-- SOURCE DATA follows --
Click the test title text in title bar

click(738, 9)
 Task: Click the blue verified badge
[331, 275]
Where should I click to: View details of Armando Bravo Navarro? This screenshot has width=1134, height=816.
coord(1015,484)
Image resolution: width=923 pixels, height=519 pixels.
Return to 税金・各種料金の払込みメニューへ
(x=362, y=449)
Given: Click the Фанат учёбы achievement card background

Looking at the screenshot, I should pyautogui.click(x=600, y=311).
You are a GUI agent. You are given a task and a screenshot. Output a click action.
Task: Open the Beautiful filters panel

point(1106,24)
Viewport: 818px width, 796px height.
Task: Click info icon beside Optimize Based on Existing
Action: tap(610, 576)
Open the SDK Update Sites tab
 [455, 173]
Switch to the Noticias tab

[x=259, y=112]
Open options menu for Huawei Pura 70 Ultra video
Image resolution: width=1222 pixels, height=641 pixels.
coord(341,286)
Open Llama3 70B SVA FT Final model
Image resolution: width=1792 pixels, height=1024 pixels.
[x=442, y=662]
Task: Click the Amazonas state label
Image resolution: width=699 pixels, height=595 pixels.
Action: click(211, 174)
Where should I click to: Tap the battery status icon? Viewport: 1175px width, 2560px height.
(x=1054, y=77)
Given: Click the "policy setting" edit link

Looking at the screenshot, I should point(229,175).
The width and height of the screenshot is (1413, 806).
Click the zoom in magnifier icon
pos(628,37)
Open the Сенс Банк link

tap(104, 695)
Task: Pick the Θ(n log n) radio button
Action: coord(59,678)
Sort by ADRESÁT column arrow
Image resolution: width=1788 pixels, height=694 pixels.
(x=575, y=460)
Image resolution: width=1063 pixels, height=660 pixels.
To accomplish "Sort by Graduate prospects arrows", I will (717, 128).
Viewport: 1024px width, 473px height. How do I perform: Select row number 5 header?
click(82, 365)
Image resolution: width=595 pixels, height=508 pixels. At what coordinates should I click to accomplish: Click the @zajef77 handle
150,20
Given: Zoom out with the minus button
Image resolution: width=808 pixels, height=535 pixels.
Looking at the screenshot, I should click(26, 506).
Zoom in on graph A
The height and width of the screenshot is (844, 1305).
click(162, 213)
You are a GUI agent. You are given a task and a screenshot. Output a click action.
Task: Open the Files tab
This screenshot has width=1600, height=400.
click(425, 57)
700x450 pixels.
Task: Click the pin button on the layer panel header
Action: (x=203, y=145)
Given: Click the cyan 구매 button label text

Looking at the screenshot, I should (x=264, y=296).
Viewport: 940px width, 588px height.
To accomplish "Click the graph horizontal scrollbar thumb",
-- SOURCE DATA concluded --
WORK REQUEST – Single out each line of the records above with the string "graph" in it, and copy it.

EXERCISE RESPONSE –
Zoom in on graph A
To accomplish "Click the graph horizontal scrollbar thumb",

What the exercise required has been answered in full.